Metal-induced crystallization (MIC) is a method by which amorphous carbon (a-C), amorphous silicon (a-Si), amorphous oxides and amorphous germanium (a-Ge) can be turned into their polycrystalline phases at relatively low temperatures. 

In the technologically important case of Si, a thin film of a-Si is deposited onto a substrate, usually glass, and then capped with a metal, such as aluminium (Aluminum-induced crystallization(AIC)). The structure is then annealed at temperatures between 150 °C and 400 °C which causes the a-Si films to be transformed into polycrystalline silicon.

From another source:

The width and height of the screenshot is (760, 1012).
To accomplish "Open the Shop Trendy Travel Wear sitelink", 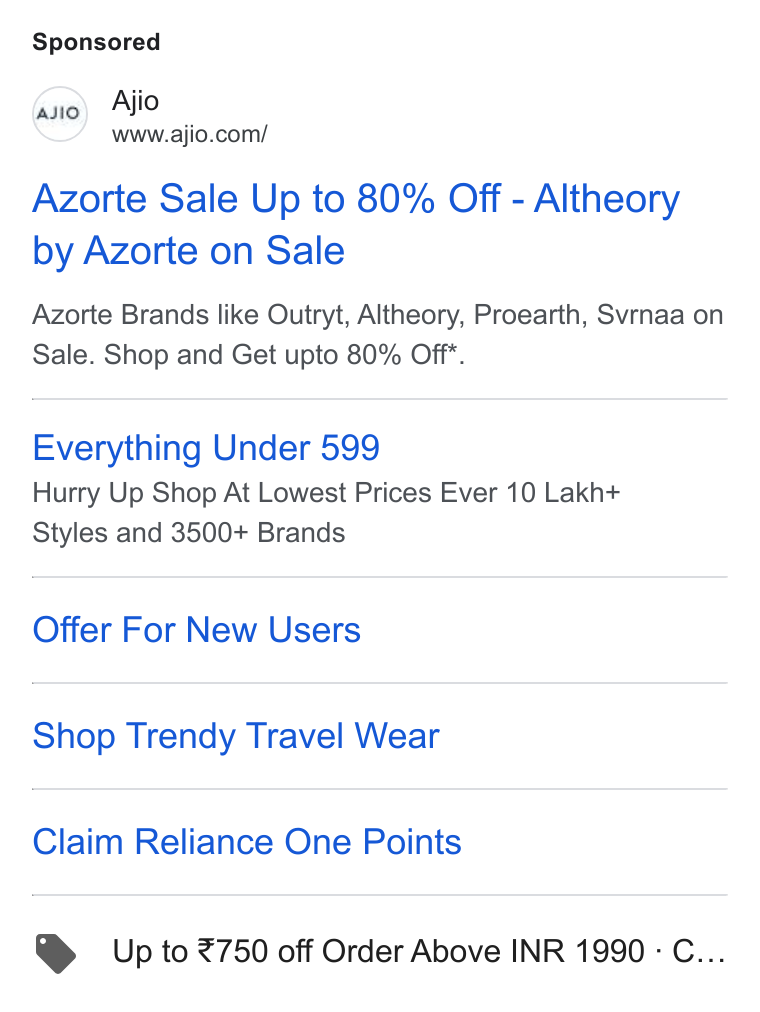I will (x=236, y=736).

In a variant of this method, called Metal-induced lateral crystallization (MILC), metal is only deposited on some area of the a-Si. Upon annealing, crystallization starts from the portion of a-Si which is covered by metal and proceeds laterally. Unlike MIC process, where metal contamination in the obtained polysilicon is relatively high, the laterally crystallized silicon in MILC process contains very small amount of metal contamination. The crystallization speed is low, but is adequate for applications such as fabrication of thin film transistors. In this case, metal is deposited on the source/drain area of the transistor and the channel is laterally crystallized.

It has been also shown that applying an electric field increases the speed of lateral crystallization dramatically. Moreover, the crystallization proceeds unidirectionally.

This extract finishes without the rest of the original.